We use OpenAI's GPT-4o-mini LLM, which is trained with "Next Token Prediction", for this task. This model is effective for topic generation based on context. Since generating a topic is a relatively simple task, we opted for a smaller, more cost-effective model.
The function responsible for assigning these topics to documents is assign_topics_to_documents
, which can be found in document_processor.py
. This function uses the generated topics to label each document based on the specified strategy, such as using the text from the first page or a random sample of pages.
If I had unlimited time and resources, future improvements could include:
- Improving Embeddings: Exploring multimodal embedding models to capture more information from the PDF pages.
- Explore Unstructured for PDF Document Understanding: Utilize tools like Unstructured to better understand and partition PDF documents, enhancing the quality of document splitting.
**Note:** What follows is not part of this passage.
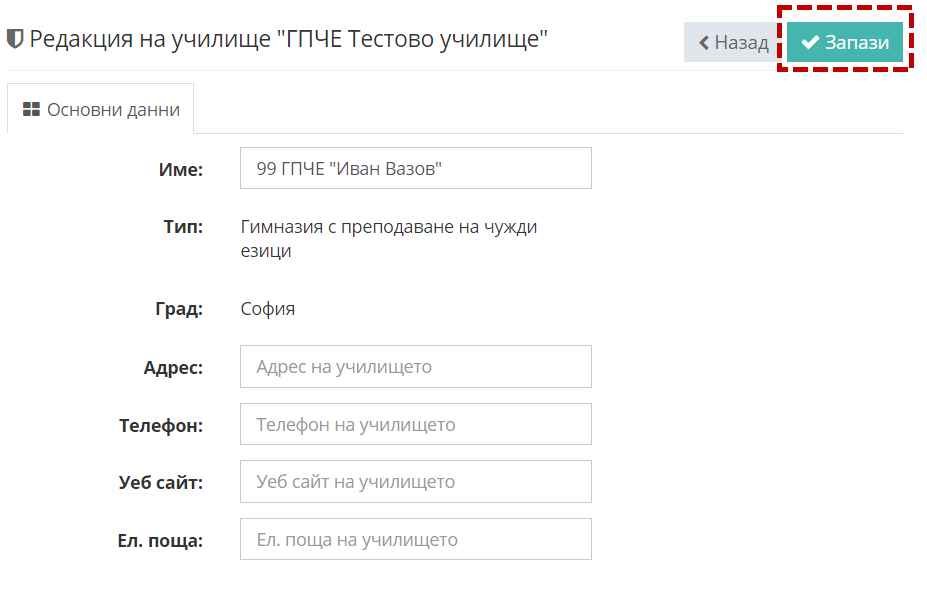Click the Адрес: label
927x611 pixels.
tap(173, 368)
- Research Instruct Embeddings: Investigate the use of instruct embeddings where the model can be instructed to “embed these legal documents for retrieval,” improving the relevance and accuracy of the embeddings.
- Research Document Splitting Algorithms: Explore more sophisticated document boundary detection algorithms and compare with clustering. In this project, I did explore a boundary detection algorithm based on embeddings, which can be found in the
perform_boundary_detection_clustering
function, however the results were inferior to hierarchical clustering. - Research LLM Reasoning Capability for Document Splitting: Investigate the potential of leveraging large language models (LLMs) like GPT-4 for enhancing document splitting accuracy. This could involve using LLMs to understand the context and semantics of the document content, thereby making more informed decisions about where to split documents. Additionally, explore the integration of LLMs with existing clustering algorithms to improve the coherence and relevance of the split sections. This research could also include fine-tuning LLMs on domain-specific data to better capture the nuances and specific requirements of different document types.
- Customer UI/UX: Explore dendograph in the UI or some way for the user to visualise and understand the splitting process that's taking place. This would allow the user to use their domain knowledge to improve the split of the documents.
- Enable Multi user App: Authentication + Authorization + Session management in the app so that multiple users can use it
- Data Persistence: Store intermediate and output documents externally such as Amazon S3. This decreases memory requirements of workers and allows the web nodes and worker nodes to scale independently as they don't share any memory or files in the ephemeral file system of the server.
- Horizontal Scaling for Worker Nodes: Add a load balancer and auto-scaling to increase the number of worker nodes based on the number of tasks in the message queue. This will enable the app to handle high workloads by dynamically adjusting the processing capacity, ensuring timely task completion and efficient resource utilization.
- Horizontal Scaling for Web Nodes: Implement auto-scaling for web nodes to handle varying user traffic. By scaling the web nodes horizontally, the application can maintain high availability and responsiveness during peak usage times, providing a better user experience and reducing latency.
- Cacheing: Adding a cacheing layer for a user so that the same input PDF doesn't have to be reprocessed
- Vector Database: Storing embeddings in a vector database, managing a separate collection/index per user
- Integration with Cloud Services: Integrate with cloud services like AWS Lambda for serverless processing, and use managed services for databases, storage, and machine learning models.
- Continuous Integration/Continuous Deployment (CI/CD): Set up CI/CD pipelines to automate testing, building, and deployment of the application.
- Software Quality Improvements: Apply Domain-Driven Design (DDD) and Dependency Inversion to separate the repository, domain, and service layers. This will facilitate easy swapping of cloud providers for storage, embeddings, etc.